Quelques expériences personnelles dans le domaine du classique
- Menahem Pressler pianiste né à Magdebourg en 1923, reprenant une carrière soliste après avoir dissous son très célèbre Beaux Arts trio . Je l'ai entendu 2 fois à Paris dans des concertos de Mozart ( 2012 et il avait 89 ans ). Le 23 ou le sublime mouvement lent montrait un Pressler subtil, serein et émouvant dans cette somptueuse prière mozartienne. Sinon naturellement des vieux doigts et un chef attentif dans les mouvements rapides; le "care" si à la mode ! Idem dans le 27 ou l'introduction du piano ( rapide après le tutti initial d'orchestre ) faisait entendre un phrasé digne des meilleurs acteurs de la comédie Française. Et surtout j'ai toujours dans ma tête une "petite" mazurka de Chopin donnée en bis : miracle d'introspection et de tendresse très rarement entendu et ces danses de Mazurie sont des porcelaines fragiles . Donc oui une émotion forte et un souvenir ineffable comme toi avec Bob Dylan.
- Herbert Blomstedt entendu à plusieurs reprises avant le Covid; il venait juste de dépasser les 90 ans. Il marche avec difficulté, volontiers aidé par un des violonistes . Les gens du classique sont policés ! L'orchestre le regarde et l'accueille avec des yeux de Chimène. Il s'assoit sur une chaise placée sur le pupitre et dirige vaguement du bras droit , plutôt avec les yeux. L'amour réciproque ( les musiciens de l'orchestre et le vieux chef ) diffuse dans la salle . On est là, la gorge serrée en train de vivre un moment rare.

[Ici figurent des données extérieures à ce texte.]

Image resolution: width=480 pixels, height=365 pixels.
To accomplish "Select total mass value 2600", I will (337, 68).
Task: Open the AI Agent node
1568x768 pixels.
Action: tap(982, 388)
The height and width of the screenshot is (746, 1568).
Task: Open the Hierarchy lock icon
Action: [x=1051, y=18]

Sinon je n'aime pas trop cette "Seine musicale" qui n'a pas trop "pris" quant au classique ou la plupart des tetes d'affiche préfère la philharmonie de la porte de Pantin voire le TCE sans oublier RF . Je n'y suis allé qu'une fois en vélo .

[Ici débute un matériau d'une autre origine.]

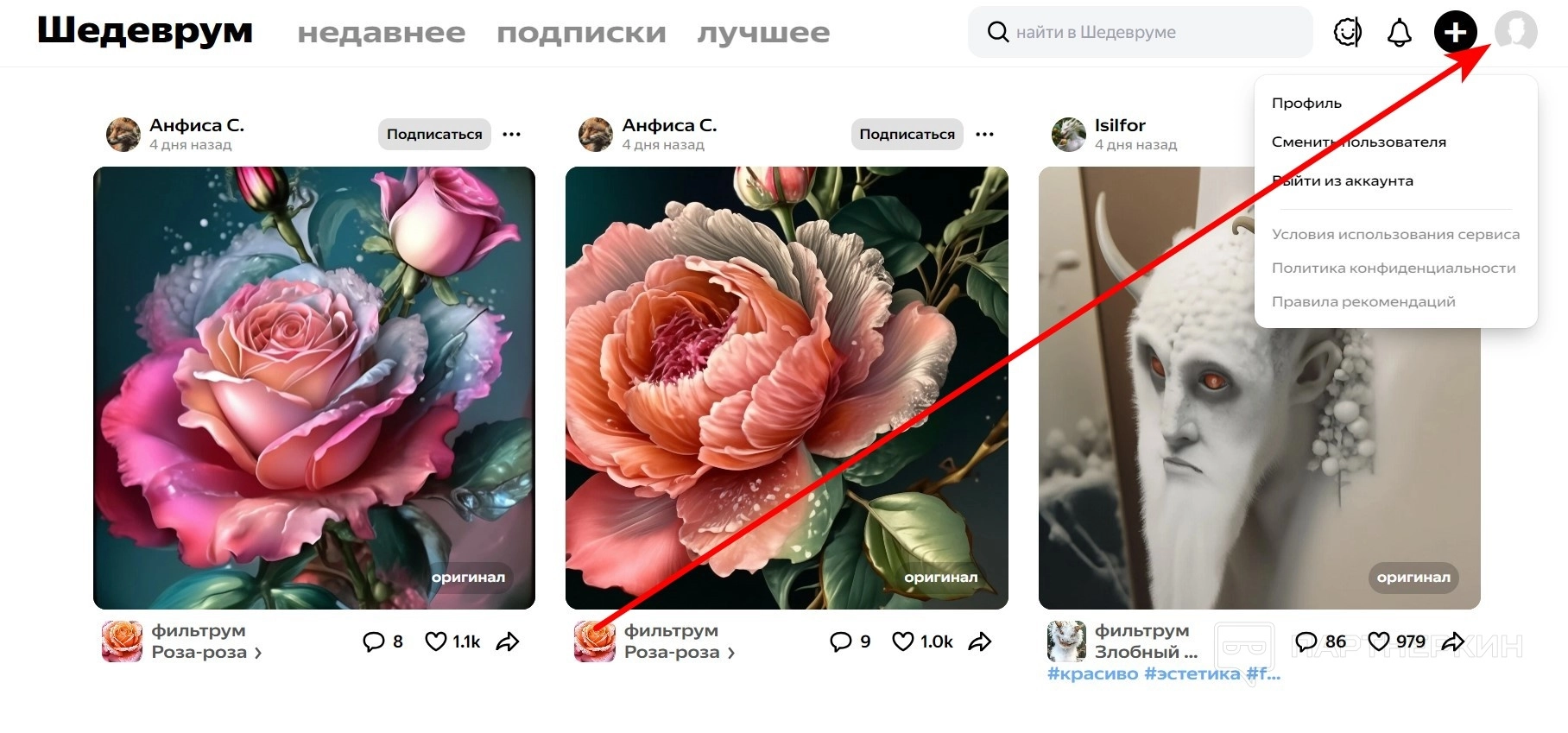The width and height of the screenshot is (1568, 733).
Task: Click the black plus create button
Action: [x=1456, y=33]
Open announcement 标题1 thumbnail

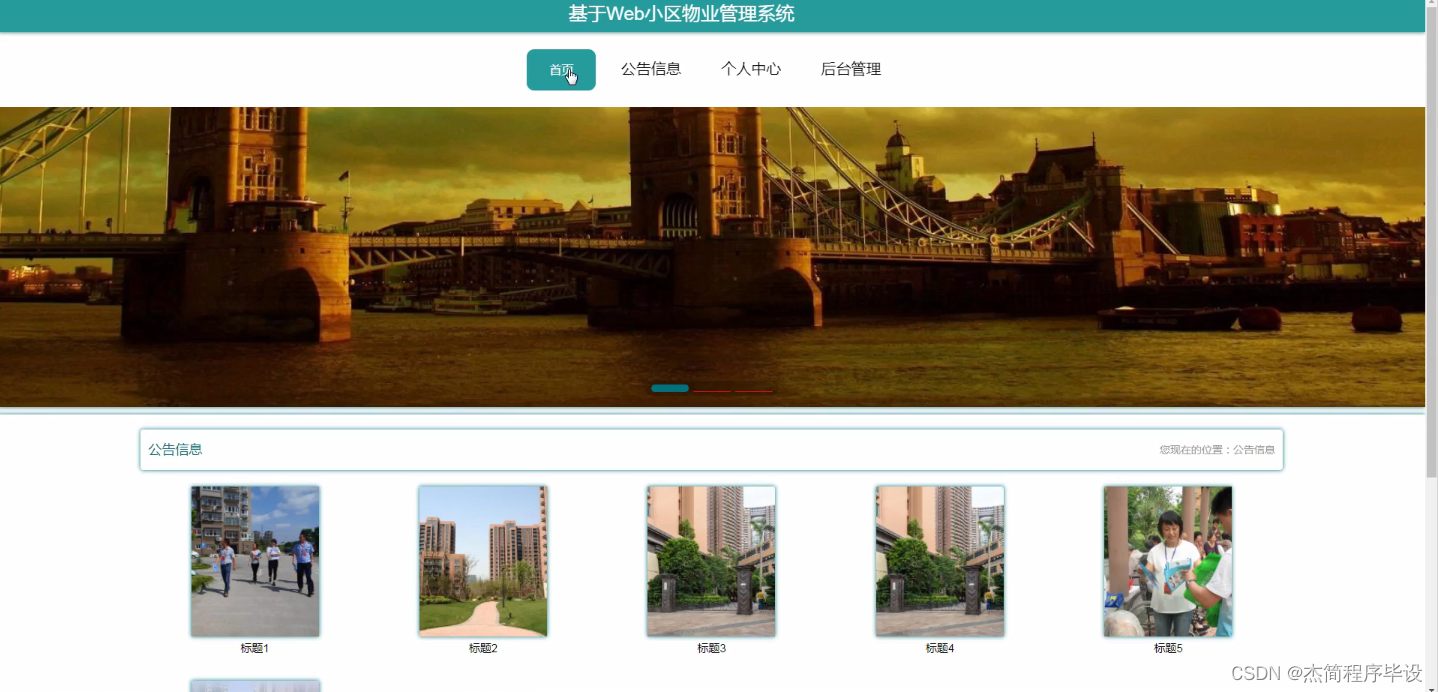point(254,561)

Pierre-Henri Thoreux a dit…

Je ne savais pas que tu avais une opinion si négative de Dylan ! Chacun ses goûts bien sûr mais je trouve un tantinet excessif de résumer le patrimoine musical exceptionnellement riche qu'il lègue, à 3 accords de guitare (dont il ne joue d'ailleurs plus). Sa voix est souvent critiquée. Il en tire pourtant énormément d'émotions très variées, à condition d'y être sensible naturellement. Il est vrai toutefois qu'il n'est pas toujours le meilleur interprète de ses œuvres, ce qu'il reconnaît d'ailleurs. Quand on écoute les versions données par Jimi Hendrix de All Along The Watch Tower et Like A Rolling Stone, on mesure la puissance des compositions originales et le génie de leur auteur.
Quant à le qualifier de bobo de gauche c'est mal le connaître. Cela fait bien longtemps qu'il a renoncé à s'engager pour quelque cause qui soit, recommandant à chacun de penser par lui-même. Il l'a encore réaffirmé dans une de ses dernières chanson False Prophet. C'est aussi un peu pour ça qu'il est grand.
Let It Be...

Pierre-Henri Thoreux a dit…

Il y a plusieurs salles. La Grande Seine où se produisait Dylan, contient 4000 personnes assises. Acoustique excellente, très bon confort, mais bien qu'étant placé idéalement, j'étais un peu loin et j'aurais aimé avoir des jumelles de théâtre pour mieux voir les artistes. Dylan ne supporte pas, à raison, les téléphones pendant ses concerts. Ils sont donc mis sous scellés à l'entrée...
Pour la musique dite classique, c'est plutôt l'auditorium qui est privilégié. A peine plus de 1000 places mais entourant la scène ce qui devrait permettre de profiter pleinement du spectacle. Je n'ai pour ma part jamais testé.